Please repeat exactly the lines from the one containing "Select the Line drawing tool" to the end of the entries below, both included, and omit all pictures.

*** Opening of RAW DATA ***

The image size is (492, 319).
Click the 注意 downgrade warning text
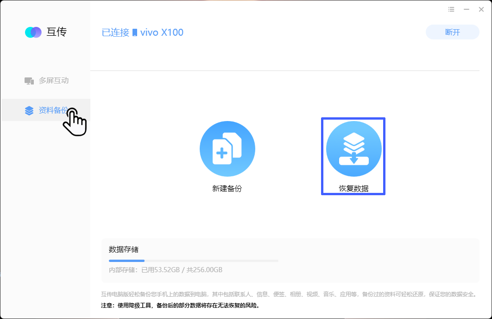pos(180,305)
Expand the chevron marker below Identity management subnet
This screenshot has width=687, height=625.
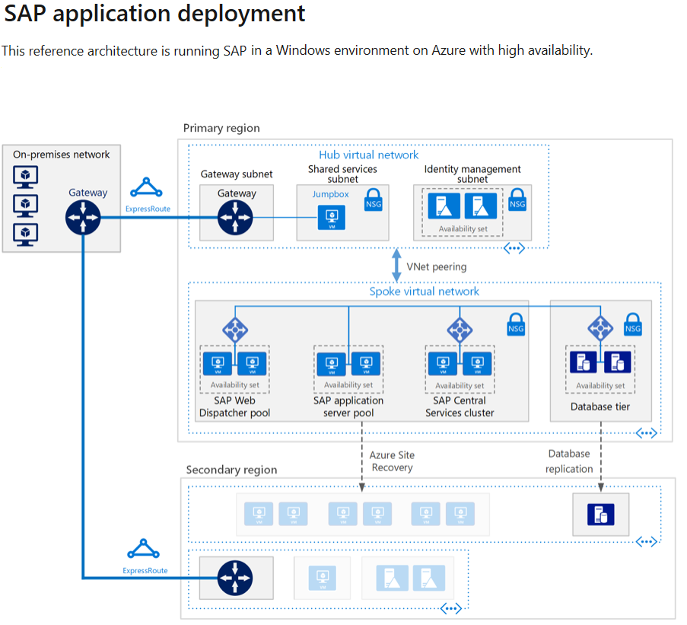point(514,247)
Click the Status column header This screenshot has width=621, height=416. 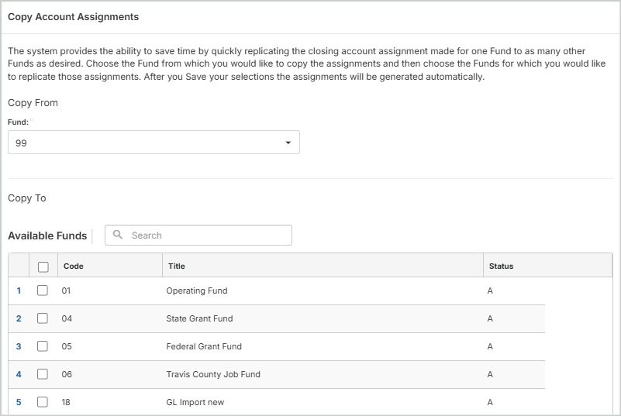[x=501, y=266]
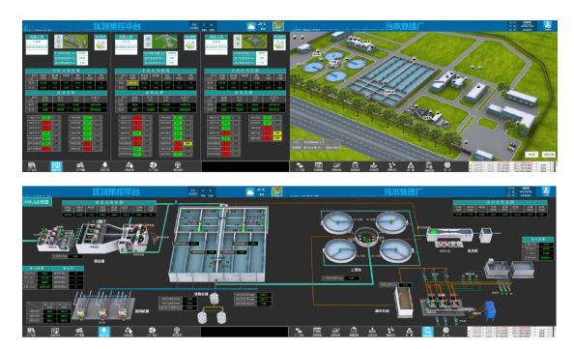
Task: Click the swap-arrows icon in upper right navigation bar
Action: click(x=300, y=166)
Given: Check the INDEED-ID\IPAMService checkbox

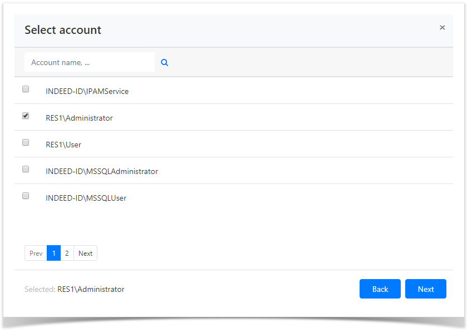Looking at the screenshot, I should click(25, 88).
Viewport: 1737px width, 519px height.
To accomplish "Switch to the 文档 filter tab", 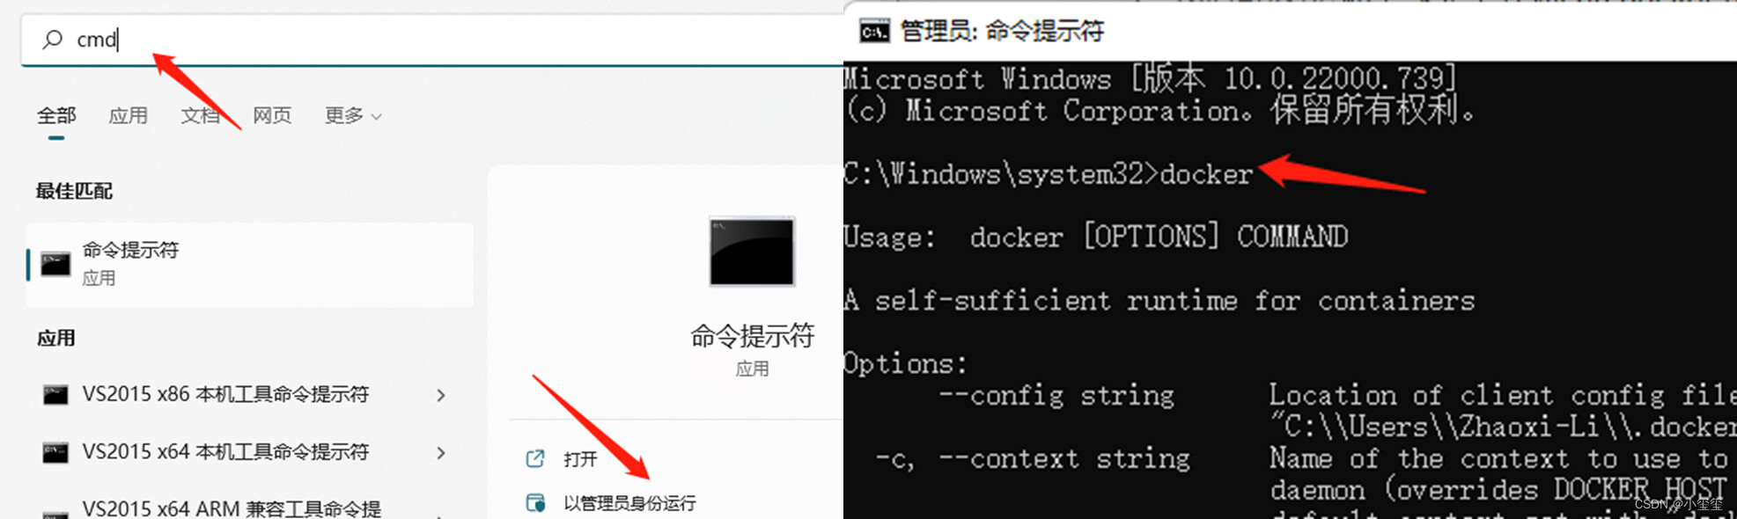I will [x=200, y=115].
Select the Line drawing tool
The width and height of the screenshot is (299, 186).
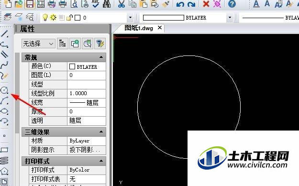4,34
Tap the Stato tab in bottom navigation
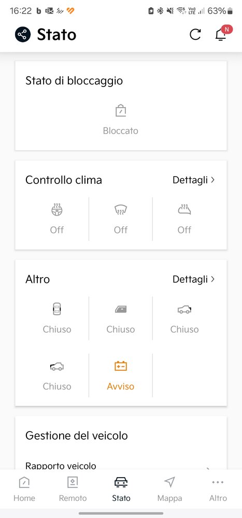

*** Close of RAW DATA ***

TASK SOLUTION:
Select the Line drawing tool
The width and height of the screenshot is (299, 186).
4,34
Tap the Stato tab in bottom navigation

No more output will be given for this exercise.